Tugas – Dalam kutipan pilihan, siapa nama pakar parenting yang FP-nya sudah lama diikuti oleh penulis?

Kutipan Pilihan –
..............................
Temukan Jawaban Kenapa Menjadi Ibu yang Pemarah?


Tulisan kali ini bukanlah murni dari saya, tetapi dari seorang pakar parenting yang walaupun tidak pernah saya temui langsung namun saya mengaguminya. Beliau adalah Pak Dono Baswardono. Saya sudah lama mengikuti FPnya dan selalu tersenyum, sedih, kadang merasa bodoh jika baru saja membaca tulisan-tulisan beliau yang sebagian besar tentang bagaimana menjadi orang tua yang baik.

Sebagai ibu muda tentu banyak hal yang harus saya pelajari. Terutama bagaimana cara mengolah emosi yang kadang meluap dan seringkali anaklah yang menjadi pelampiasannya. Sering saya menangis malam hari jika melihat wajah anak saya yang lucu dan lucu. Dan saya bertanya, apa sebenarnya masalah saya? kenapa harus dia yang secara disengaja atau tidak menjadi tempat pelampiasan marah saya.

Saya tau, saya butuh bantuan. Dan bantuan itu harus saya cari sendiri. Seperti kata orang, tertawalah karena seisi dunia akan tertawa bersamamu. Menangislah sendiri karena engkau akan menangis sendirian. Tentu saya tidak ingin menjadi orang yang selalu menangis sendirian. Saya berhak hidup bahagia. Itulah yang menjadi salah satu sebab kenapa saya sering mengikuti FP Pak Dono. Alhamdulillah semakin kesini saya semakin bisa mengontrol emosi dan berdamai dengan kenyataan.

Di bawah ini adalah tulisan yang terpanjang yang pernah saya baca dari FP beliau, semoga bermanfaat.
 
Mengapa Aku Menjadi Pemarah?
..............................
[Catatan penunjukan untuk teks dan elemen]
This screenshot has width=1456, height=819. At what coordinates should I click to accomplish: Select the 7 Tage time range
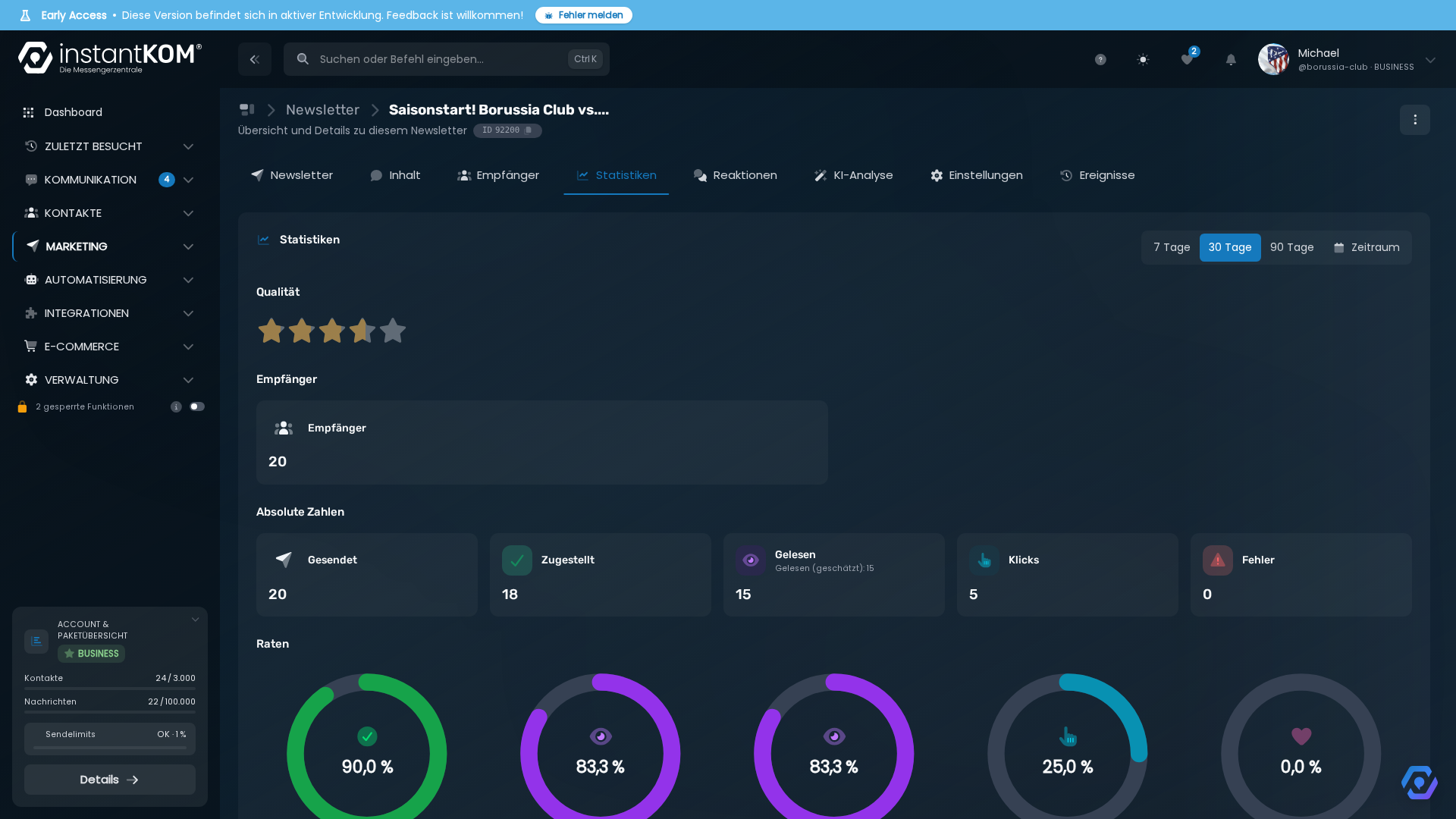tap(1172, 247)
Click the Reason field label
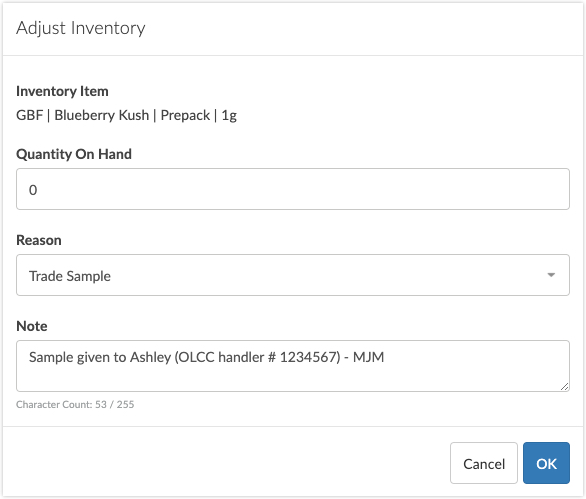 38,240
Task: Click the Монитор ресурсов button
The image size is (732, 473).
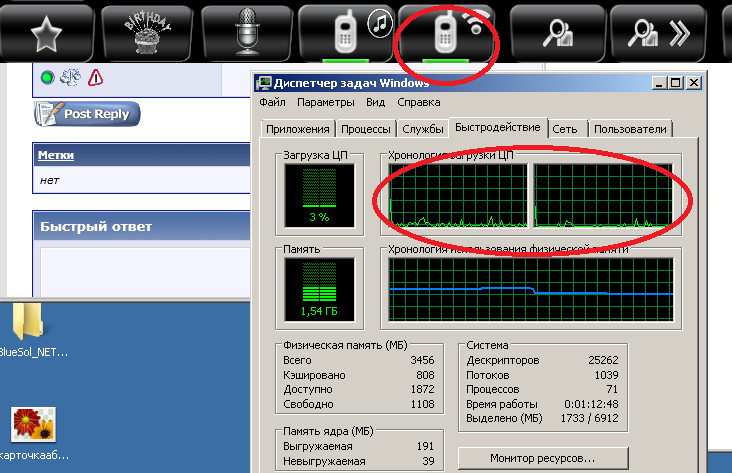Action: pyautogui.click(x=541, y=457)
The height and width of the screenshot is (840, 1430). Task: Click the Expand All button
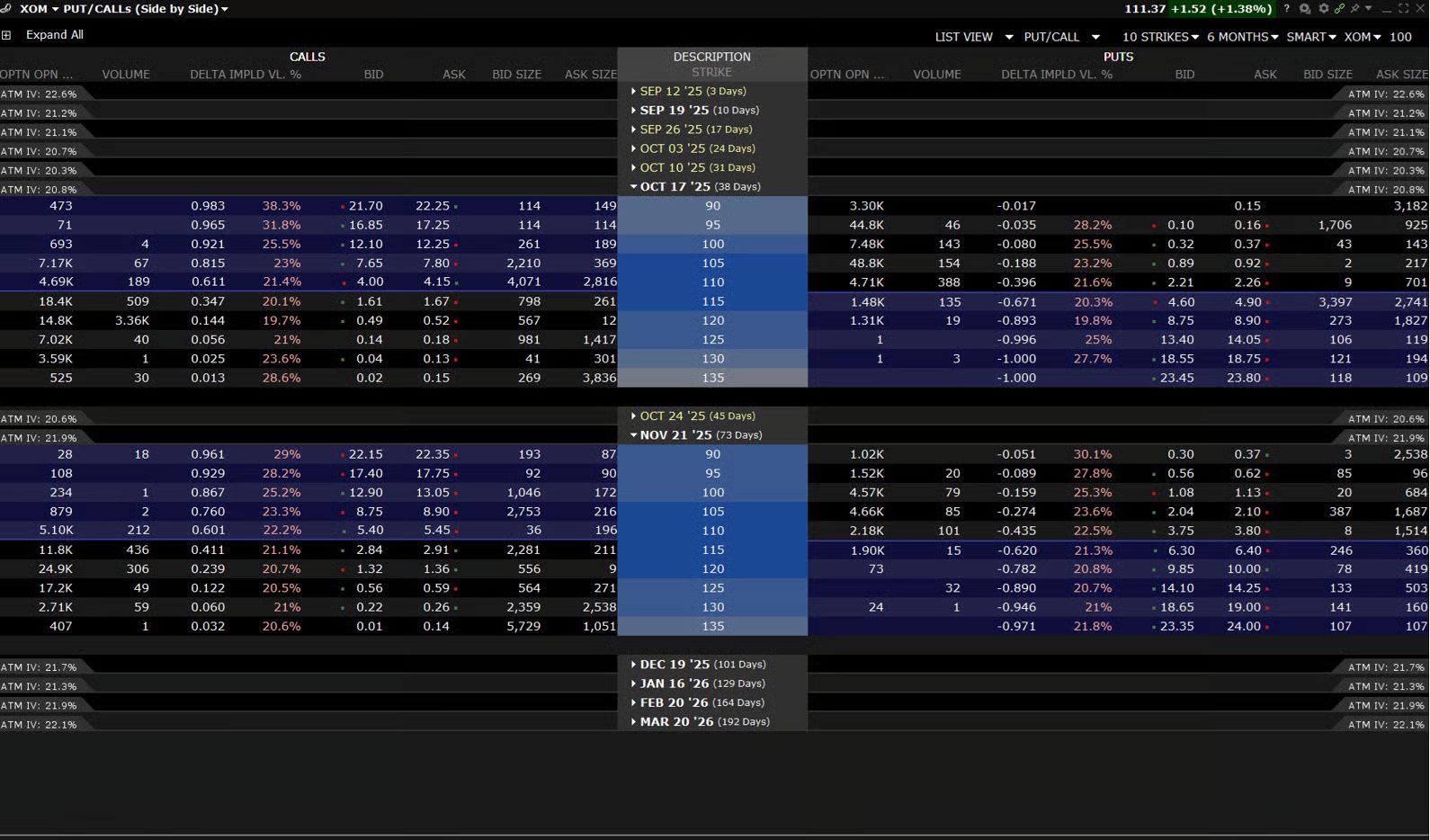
..............................
Penyelesaian Soal – Pak Dono Baswardono.